## EXTRACTED MATERIAL

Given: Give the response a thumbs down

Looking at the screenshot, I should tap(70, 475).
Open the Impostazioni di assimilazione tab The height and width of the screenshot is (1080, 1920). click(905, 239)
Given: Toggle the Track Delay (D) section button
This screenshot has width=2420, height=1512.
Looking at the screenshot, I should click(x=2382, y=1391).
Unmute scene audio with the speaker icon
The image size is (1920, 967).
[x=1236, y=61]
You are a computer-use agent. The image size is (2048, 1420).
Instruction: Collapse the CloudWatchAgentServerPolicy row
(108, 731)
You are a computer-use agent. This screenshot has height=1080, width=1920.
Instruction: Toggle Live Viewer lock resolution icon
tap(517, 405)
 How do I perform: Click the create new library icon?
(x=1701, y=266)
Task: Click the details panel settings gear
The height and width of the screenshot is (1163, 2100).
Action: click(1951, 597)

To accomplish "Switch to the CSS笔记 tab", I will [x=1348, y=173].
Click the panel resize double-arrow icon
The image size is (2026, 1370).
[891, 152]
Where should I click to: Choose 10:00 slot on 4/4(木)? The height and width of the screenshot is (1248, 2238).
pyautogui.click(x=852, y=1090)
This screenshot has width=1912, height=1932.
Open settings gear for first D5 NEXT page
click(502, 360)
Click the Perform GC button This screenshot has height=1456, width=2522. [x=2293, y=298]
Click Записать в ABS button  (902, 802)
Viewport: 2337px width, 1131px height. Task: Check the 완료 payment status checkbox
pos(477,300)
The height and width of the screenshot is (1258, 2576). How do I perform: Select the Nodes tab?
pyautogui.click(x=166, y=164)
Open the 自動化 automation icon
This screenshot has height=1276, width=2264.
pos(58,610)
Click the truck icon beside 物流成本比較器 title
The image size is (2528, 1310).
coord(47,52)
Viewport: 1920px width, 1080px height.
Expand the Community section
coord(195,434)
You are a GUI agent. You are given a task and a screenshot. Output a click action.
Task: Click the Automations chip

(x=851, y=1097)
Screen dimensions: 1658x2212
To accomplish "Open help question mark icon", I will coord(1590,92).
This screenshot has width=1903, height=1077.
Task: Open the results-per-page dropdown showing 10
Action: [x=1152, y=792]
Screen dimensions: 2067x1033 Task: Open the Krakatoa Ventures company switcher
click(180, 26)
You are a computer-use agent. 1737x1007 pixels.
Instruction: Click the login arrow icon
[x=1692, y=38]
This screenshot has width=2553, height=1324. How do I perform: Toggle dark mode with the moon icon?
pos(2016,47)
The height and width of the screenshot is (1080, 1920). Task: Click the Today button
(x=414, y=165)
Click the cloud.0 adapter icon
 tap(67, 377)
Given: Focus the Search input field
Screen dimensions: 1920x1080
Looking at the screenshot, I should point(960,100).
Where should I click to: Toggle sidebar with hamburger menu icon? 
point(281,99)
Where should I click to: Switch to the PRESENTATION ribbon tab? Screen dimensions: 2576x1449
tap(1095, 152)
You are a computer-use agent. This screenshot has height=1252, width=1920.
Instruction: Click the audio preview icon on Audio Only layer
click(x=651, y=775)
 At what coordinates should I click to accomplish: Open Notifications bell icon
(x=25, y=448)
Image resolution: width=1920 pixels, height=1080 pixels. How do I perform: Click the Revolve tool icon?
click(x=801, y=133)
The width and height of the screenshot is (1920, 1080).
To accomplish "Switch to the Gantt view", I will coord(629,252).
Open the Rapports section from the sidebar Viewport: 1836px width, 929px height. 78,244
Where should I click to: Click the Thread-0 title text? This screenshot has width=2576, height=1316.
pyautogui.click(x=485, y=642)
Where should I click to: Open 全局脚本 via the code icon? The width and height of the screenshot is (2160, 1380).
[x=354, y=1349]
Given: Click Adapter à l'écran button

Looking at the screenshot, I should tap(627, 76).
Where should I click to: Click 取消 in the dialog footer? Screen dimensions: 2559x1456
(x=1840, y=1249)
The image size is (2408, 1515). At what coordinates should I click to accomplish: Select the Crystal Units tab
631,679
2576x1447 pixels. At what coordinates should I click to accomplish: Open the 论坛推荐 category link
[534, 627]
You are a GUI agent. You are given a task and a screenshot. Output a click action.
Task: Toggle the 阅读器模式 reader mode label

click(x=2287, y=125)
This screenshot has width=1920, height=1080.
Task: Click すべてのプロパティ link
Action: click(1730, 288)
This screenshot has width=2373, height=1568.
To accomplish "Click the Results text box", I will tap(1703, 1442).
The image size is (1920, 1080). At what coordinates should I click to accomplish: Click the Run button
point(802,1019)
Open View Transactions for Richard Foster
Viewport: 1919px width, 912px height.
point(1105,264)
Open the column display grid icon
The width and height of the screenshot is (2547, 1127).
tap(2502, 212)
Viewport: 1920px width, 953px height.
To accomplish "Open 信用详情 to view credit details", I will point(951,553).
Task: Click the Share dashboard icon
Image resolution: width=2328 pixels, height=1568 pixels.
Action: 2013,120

## BRIEF
Wherever a line of the data above contains "details", copy that line.

## ANSWER SECTION
Task: Click the details panel settings gear
To accomplish "Open 信用详情 to view credit details", I will point(951,553).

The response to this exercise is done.